3日目:バンコク

 旅に出て3日目。この頃から慣れない海外旅行で溜まっていたストレスの影響が、我々一行にも少しずつ現れだしたようだ。これまでも、ちょっとした口論などのトラブルもチラホラとは出ていたのだが、みんな中学以来の付き合いだし、もちろん大事に至ることはなかったのだが・・・
 この日は、少し遅めに起きて、郊外のウィークエンド・マーケットに向かった。マーケット自体は「でっかいフリマ」みたいな感じで何てことはなかったのだが、事件は帰りに起きた。
 どういうキッカケだったか(ほんのささいなことだったと思う)、帰りのバスの中でヒロヤとケンタロウが口喧嘩を始めたのだ。普段の2人を知る人間にしてみれば衝撃的なくらいの、かなりの剣幕だった。
 これまで、何かを仕出かすシゲオに対して他のメンバーがイラっとするパターンが多かったのだが、今回は違う。ヒロヤはこの日の夜にもシゲオと壮絶な口論をしていたし、だいぶストレスが溜まっていたのだろう。
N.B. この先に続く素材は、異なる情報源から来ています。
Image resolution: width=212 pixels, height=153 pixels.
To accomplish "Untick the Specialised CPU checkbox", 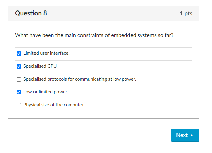I will [x=19, y=66].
一方のケンタロウも、2度目の東南アジアということで、他のメンバーとの潤滑油になるべく気を遣っていてくれていたのだが、さすがに少し疲れてきたのかもしれない。
 もちろん、わだかまりを後に持ち越すなんていうことはなかったのだけれども、昔なじみの間柄とは言え、<異国の旅>という非日常な時間・空間を共にすることの難しさを痛感した次第である。

 さて、夜は仲直り?した5人で、カオサンの裏路地のバーで飲むことにした。軒下にプラスチックの小さなイスやテーブルを並べただけのチープなつくりだが、バーテンの真似事をしていた女の子が結構可愛かったのだ。
 最初は5人でしんんみりと飲んでいたが、酔いのまわったケンタロウやヒサシが隣のシマで飲んでいた日本人のグループに声をかけて、一緒に飲むことになった。本人は気づいていないが、<カオサン族>とも言われるカオサンにタムロする日本人の長期旅行者との歴史的な同席である。
 しかし、話はまったく盛り上がらなかった。
 そもそも、ケンタロウを筆頭とする一応「真っ当な大学生」である他のメンバーと、基本的に日本で生き辛い旅人たちに共通するバックグランドなど、あるわけがないのだ(J-POP好きと洋楽マニアの音楽談義みたいなもの、と思って頂けると分かりやすいだろうか)。
 私は一人ニヤニヤしながらチャン・ビールを飲むことができた。ケンタロウは「関東人とは噛み合わん」とかこぼしていたが、もちろんそれ以前の問題である。
 バンコク最後の夜は、こうしてちぐはぐなままに更けていったのであった。